任务说明:
逐行原样输出下面的全部条目，一行都不要漏。

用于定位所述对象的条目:
══════════

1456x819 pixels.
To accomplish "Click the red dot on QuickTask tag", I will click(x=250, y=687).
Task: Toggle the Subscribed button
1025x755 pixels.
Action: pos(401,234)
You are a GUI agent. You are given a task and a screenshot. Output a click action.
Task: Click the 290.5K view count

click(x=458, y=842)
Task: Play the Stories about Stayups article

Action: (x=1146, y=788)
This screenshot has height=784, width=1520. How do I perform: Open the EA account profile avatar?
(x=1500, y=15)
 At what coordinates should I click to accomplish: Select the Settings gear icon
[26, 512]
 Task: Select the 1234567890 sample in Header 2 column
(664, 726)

══════════

本题作答:
1456x819 pixels.
To accomplish "Click the red dot on QuickTask tag", I will click(x=250, y=687).
Task: Toggle the Subscribed button
1025x755 pixels.
Action: pos(401,234)
You are a GUI agent. You are given a task and a screenshot. Output a click action.
Task: Click the 290.5K view count

click(x=458, y=842)
Task: Play the Stories about Stayups article

Action: (x=1146, y=788)
This screenshot has height=784, width=1520. How do I perform: Open the EA account profile avatar?
(x=1500, y=15)
 At what coordinates should I click to accomplish: Select the Settings gear icon
[26, 512]
 Task: Select the 1234567890 sample in Header 2 column
(664, 726)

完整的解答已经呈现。